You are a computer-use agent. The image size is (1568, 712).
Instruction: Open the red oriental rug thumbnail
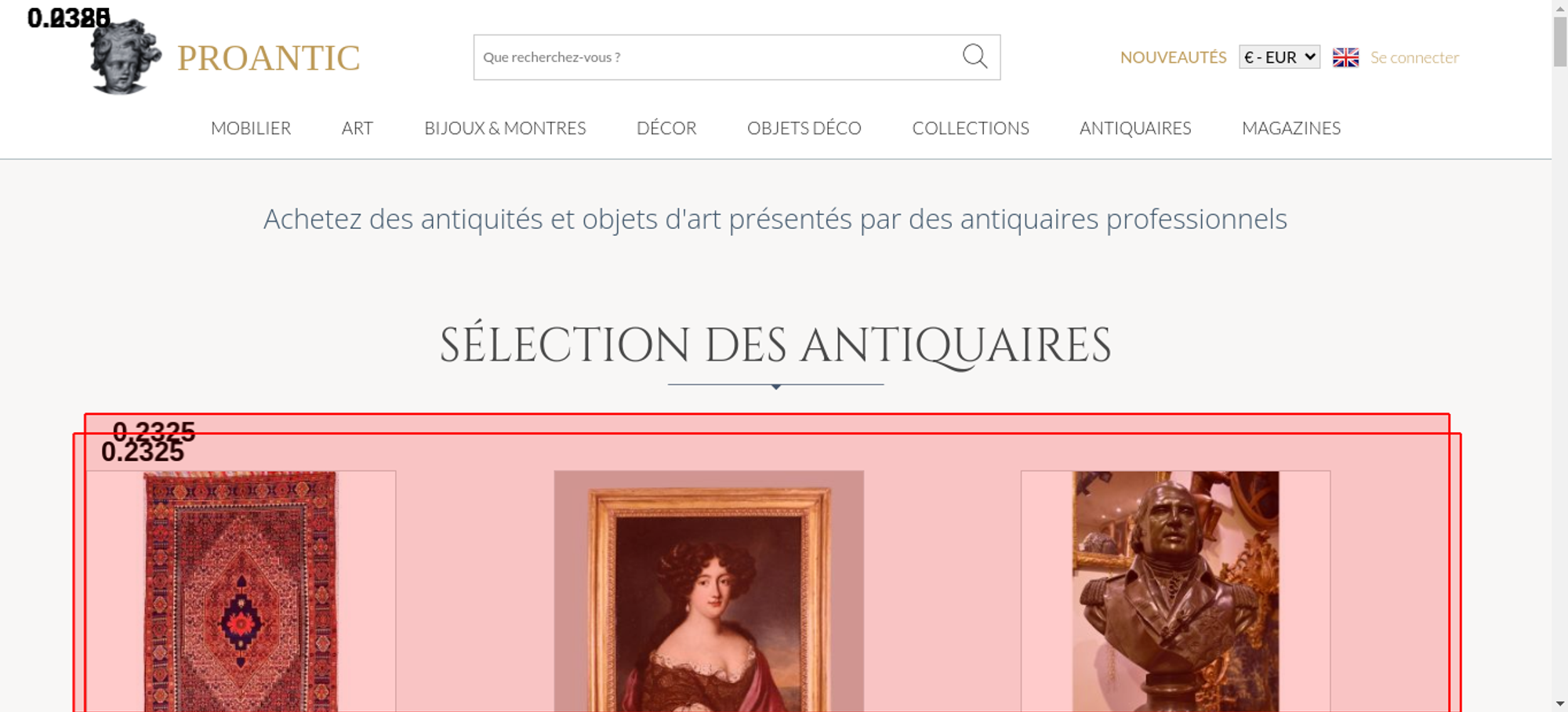(241, 591)
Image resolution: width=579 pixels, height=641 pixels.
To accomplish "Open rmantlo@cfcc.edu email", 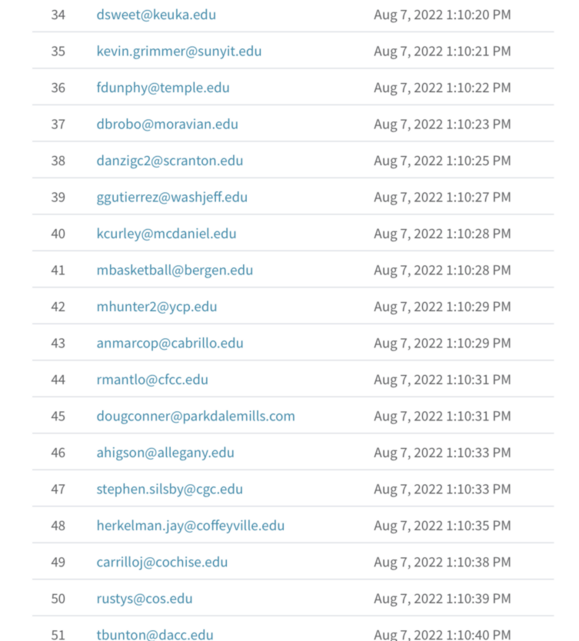I will pyautogui.click(x=152, y=380).
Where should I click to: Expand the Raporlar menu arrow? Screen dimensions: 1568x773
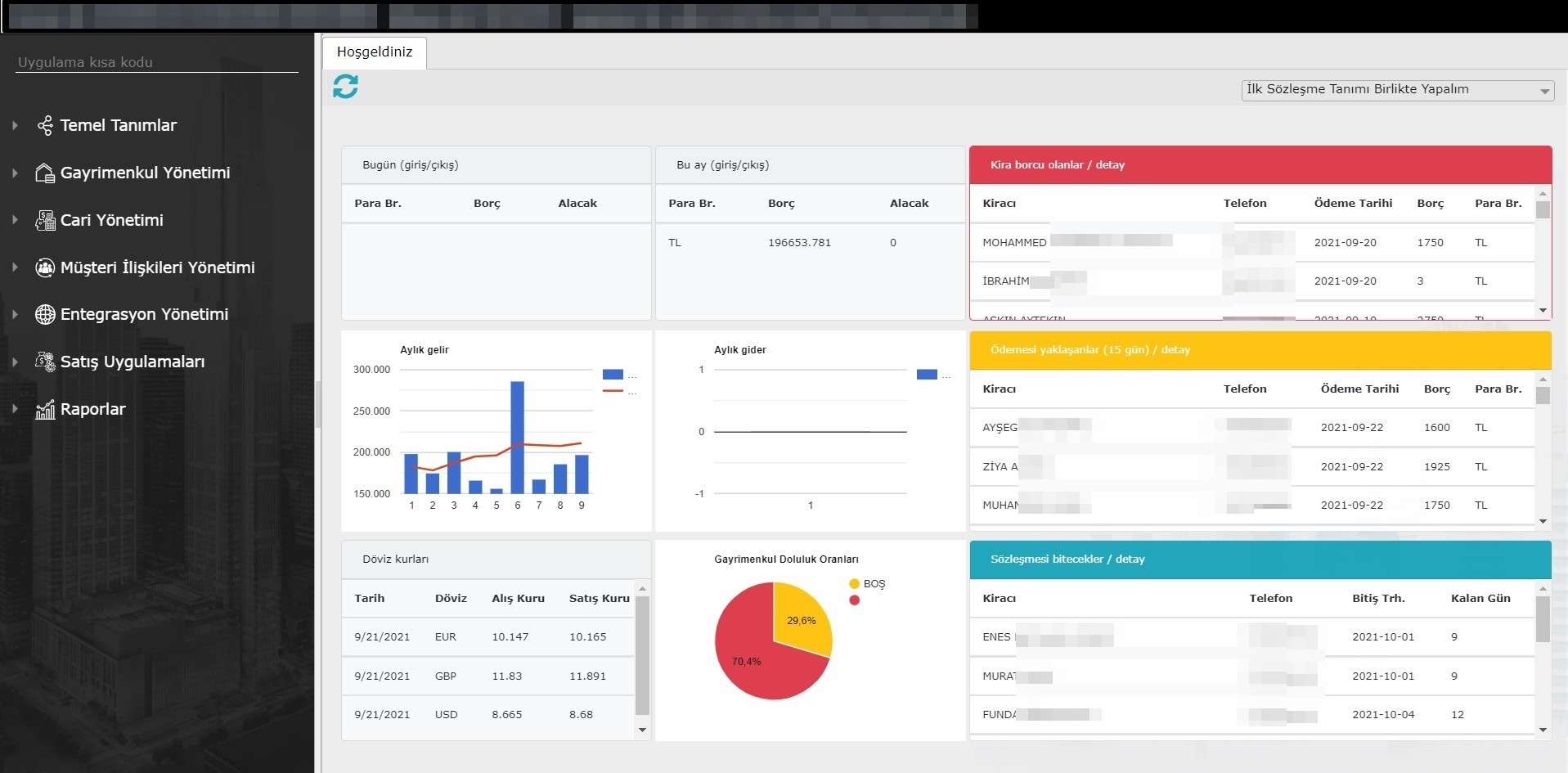[15, 409]
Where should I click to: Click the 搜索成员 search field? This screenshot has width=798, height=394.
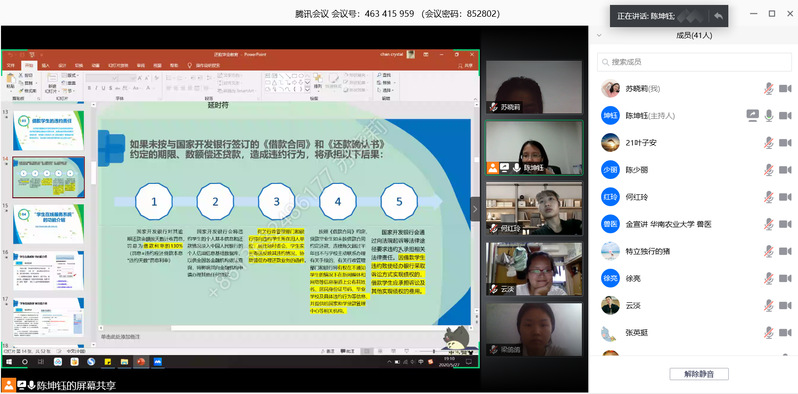(694, 62)
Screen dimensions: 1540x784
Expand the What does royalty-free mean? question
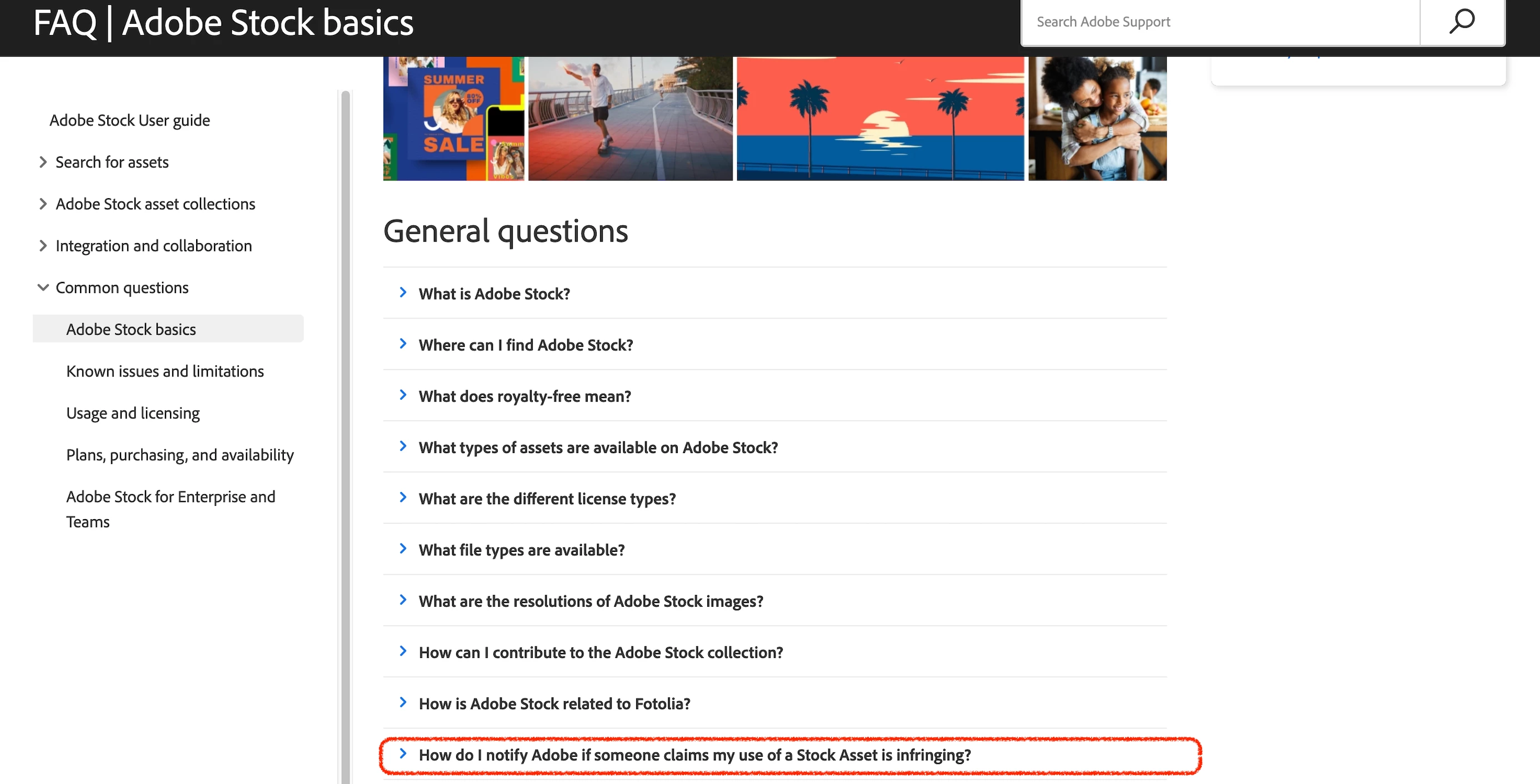click(524, 396)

• • • • • • •

**TO DO**
List every line of the material above that contains the string "should". Matching is case-sensitive.

**SOLUTION FOR THIS EXERCISE**
Where should I click to: Expand the Raporlar menu arrow? Screen dimensions: 1568x773
Where should I click to: Click the 搜索成员 search field? This screenshot has width=798, height=394.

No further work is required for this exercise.